Three APAC countries in top five on insurtech adoption

Three nations lead the charge as more consumers turn to tech in insurance

Three APAC countries in top five on insurtech adoption

Insurance News

By Jordan Lynn

China has the greatest rate of fintech adoption in the world, according to a new study from EY.

The research found that 69% of digitally-savvy consumers have adopted an element of fintech, more than double the global average.

India had the second highest rate of adoption at 52% while Australia rounded out the top five on 37% alongside the UK (42%) and Brazil (40%).

In insurance specifically, 24% of global respondents have adopted insurtech with India leading the charge on 47% adoption followed by the UK (43%) and China (38%).

Imran Ahmed, insurance partner and Oceania financial services performance improvement leader at EY, said that while the rise of tech could be seen as threatening to the broker market, it presents opportunities.

“For brokers, this offers an opportunity to say how they use this technology to even better understand what their customers do today and do it in a more cost efficient and analytical way than they have done previously,” Ahmed told Insurance Business.

“I think it offers up a different way to work. Yes, I think if organisations are complacent and ignore it then, yes, it could be a threat but I would argue it could complement very much what brokers do today.”

The rise of fintech in China is having a knock-on effect on other parts of Asia Pacific as fintech firms branch out internationally or look to partner with international firms.

James Lloyd, EY Asia Pacific fintech leader, said that Chinese firms are also having an indirect impact on the growth of fintech and insurtech as other countries try to reproduce the Chinese success.

“As a result, we can expect to see adoption levels continue to increase rapidly right across the region,” Lloyd said. “The factors driving this increase in anticipated future use across Asia Pacific are mixed.

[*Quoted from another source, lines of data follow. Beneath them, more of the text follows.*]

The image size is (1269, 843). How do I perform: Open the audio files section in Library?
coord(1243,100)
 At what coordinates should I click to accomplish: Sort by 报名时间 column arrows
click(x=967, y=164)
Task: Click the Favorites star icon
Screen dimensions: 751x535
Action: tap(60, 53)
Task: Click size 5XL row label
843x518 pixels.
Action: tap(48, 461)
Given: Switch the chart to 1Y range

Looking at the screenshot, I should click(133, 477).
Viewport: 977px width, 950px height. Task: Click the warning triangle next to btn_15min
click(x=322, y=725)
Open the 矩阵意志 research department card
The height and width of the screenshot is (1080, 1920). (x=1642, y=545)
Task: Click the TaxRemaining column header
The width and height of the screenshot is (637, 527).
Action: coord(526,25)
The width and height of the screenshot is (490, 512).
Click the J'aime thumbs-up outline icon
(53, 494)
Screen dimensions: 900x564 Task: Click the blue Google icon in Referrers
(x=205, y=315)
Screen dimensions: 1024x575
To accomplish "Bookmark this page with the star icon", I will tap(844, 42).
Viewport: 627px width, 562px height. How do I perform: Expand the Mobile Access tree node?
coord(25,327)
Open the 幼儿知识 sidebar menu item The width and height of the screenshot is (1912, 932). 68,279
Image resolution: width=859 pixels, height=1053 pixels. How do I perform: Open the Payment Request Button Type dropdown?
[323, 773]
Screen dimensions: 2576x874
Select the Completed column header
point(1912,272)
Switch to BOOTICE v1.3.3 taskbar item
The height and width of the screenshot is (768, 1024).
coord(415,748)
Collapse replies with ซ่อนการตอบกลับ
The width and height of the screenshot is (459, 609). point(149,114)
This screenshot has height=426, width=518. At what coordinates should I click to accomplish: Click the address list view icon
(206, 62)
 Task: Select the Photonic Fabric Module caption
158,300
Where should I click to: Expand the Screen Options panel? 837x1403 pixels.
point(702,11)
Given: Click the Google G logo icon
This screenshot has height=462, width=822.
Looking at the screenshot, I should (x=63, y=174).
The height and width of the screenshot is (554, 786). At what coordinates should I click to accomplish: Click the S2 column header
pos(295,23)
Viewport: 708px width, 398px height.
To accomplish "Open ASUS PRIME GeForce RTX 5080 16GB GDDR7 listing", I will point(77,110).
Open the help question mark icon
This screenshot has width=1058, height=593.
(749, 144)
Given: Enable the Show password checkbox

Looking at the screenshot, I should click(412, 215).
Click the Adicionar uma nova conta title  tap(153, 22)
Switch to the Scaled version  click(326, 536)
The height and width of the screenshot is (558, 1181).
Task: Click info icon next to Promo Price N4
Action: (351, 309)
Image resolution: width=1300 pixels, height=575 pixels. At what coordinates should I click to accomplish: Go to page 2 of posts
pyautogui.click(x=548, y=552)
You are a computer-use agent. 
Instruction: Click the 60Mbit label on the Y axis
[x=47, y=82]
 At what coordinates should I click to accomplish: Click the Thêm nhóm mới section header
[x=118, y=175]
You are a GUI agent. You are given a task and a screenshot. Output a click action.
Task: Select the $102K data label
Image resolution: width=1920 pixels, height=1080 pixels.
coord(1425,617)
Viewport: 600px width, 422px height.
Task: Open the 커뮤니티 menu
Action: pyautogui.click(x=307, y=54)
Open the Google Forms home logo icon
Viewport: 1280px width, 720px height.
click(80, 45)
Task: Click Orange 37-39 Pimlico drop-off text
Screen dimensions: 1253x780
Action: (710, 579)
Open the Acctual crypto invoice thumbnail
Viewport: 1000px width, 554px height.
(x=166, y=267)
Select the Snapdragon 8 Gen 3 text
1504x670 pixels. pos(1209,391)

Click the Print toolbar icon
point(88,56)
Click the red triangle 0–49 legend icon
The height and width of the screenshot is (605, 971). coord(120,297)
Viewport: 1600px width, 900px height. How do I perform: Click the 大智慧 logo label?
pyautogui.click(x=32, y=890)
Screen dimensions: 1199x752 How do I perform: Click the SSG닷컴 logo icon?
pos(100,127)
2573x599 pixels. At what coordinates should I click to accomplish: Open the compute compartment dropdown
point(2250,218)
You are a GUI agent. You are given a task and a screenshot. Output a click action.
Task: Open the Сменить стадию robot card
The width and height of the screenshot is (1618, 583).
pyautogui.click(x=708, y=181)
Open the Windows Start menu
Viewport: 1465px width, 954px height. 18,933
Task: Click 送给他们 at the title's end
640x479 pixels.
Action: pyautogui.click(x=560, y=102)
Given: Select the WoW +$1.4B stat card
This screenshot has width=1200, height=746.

In some instances, it’s a case of ‘technology leapfrog’, with new market entrants tapping into tech-savvy, financially under-served populations.”

Lloyd noted that this leap-frogging is evident in China, Indonesia and India whereas more traditional financial services firms are investing in fintech in other markets such as Australia.

While the growth of fintech has mainly been focused on the banking and payment sector, insurance is now an area of growth that shows potential, Ahmed noted.

Investment in technology may sound like a concern for the bigger end of town, but Ahmed noted that barriers to entry on technology have rapidly dropped.

“One of the good things about fintech and insurtech is that some of this isn’t about huge upfront investments and actually, much of it is accessible on an on-demand or pay as you go basis,” Ahmed continued.

“Actually, for smaller companies in many ways, the barriers to accessing this technology are nowhere near as high as they would have been 10 or 15 years ago.”